One option that presented itself to me recently was electromagnetic therapy. Now, there’s pretty much no scientific proof that electromagnetic therapy works, and there’s definitely a hint of placebo about it. However, my wife’s mother, who suffers from chronic back pain, insists that it’s the only thing that gives her any relief.
So, since I generally live with aching knees every day, I decided to give the ActiPatch knee kit a try. Inside the pack I found a small device, about the size of a 50p piece, with a flexible loop attached to it. The idea being that the loop surrounds the area of pain and gently pushes electromagnetic pulses into your muscles, tendons, ligaments etc.

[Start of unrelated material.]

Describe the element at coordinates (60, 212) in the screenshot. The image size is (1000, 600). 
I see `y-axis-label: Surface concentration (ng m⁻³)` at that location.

Also in the box was a knee strap, designed to hold the ActiPatch on your knee. I personally found the strap to be extremely uncomfortable, so I chose to secure the ActiPatch with surgical tape, which kept it in place all day without bothering me – obviously removing the tape wasn’t much fun though.
The ActiPatch is a sealed unit with a battery life of 720-hours, so it’s worth wearing it constantly for a few days to get the full benefit, including while you sleep. Oh, and just because the pack I tried is designed for knee pain, it doesn’t mean you can’t use it elsewhere – there’s nothing stopping you from strapping it to your shoulder or back.
So does it work? As always it’s hard to say in cases like this, but I believe that it had a positive effect. The important thing to remember about electromagnetic therapy is that it’s not a cure for anything, it simply aides the body’s natural recovery process. And in my experience, anything that helps my old muscles recover more quickly is a good thing!
Another method of aiding recovery that I discovered recently is The Stick. The Stick is essentially a massage tool that breaks down the build-up or bad tissue within your muscles and promotes circulation.
When you’re training, especially if you partake in high impact activities like running, your muscles need to recover from the punishment they’re undergoing. Without adequate recovery, those muscles can become tight and put added pressure on ligaments and tendons, which could eventually lead to injury.
Everybody knows how important stretching is, but most of us don’t dedicate enough time to post workout stretching, even though we know we should. The Stick can, to some degree at least, help with this situation. Letting you loosen and massage your muscles while you’re sitting in front of the TV, or reading a book.
I’ve been using The Stick for a few weeks now and it has made a real difference to my muscle recovery, and significantly reduced on-going muscle fatigue. I’ve mainly concentrated on my legs, since that’s where muscles need the most help and attention, but you can use The Stick virtually anywhere.
Foam rollers offer a similar muscle relaxing and blood flow enhancing effect, but I personally find The Stick a bit more convenient and easier to use regularly. It’s probably worth giving both a try though, since it’s very much a case of personal preference.
Of course I’m not suggesting that you shouldn’t use conventional medicine and pain relief. I still find myself regularly slapping ibuprofen gel on various aches and pains, and still swallow my fair share of painkillers. But when it comes to managing those long term aches, or attempting to take preventative action, there are many chemical free options.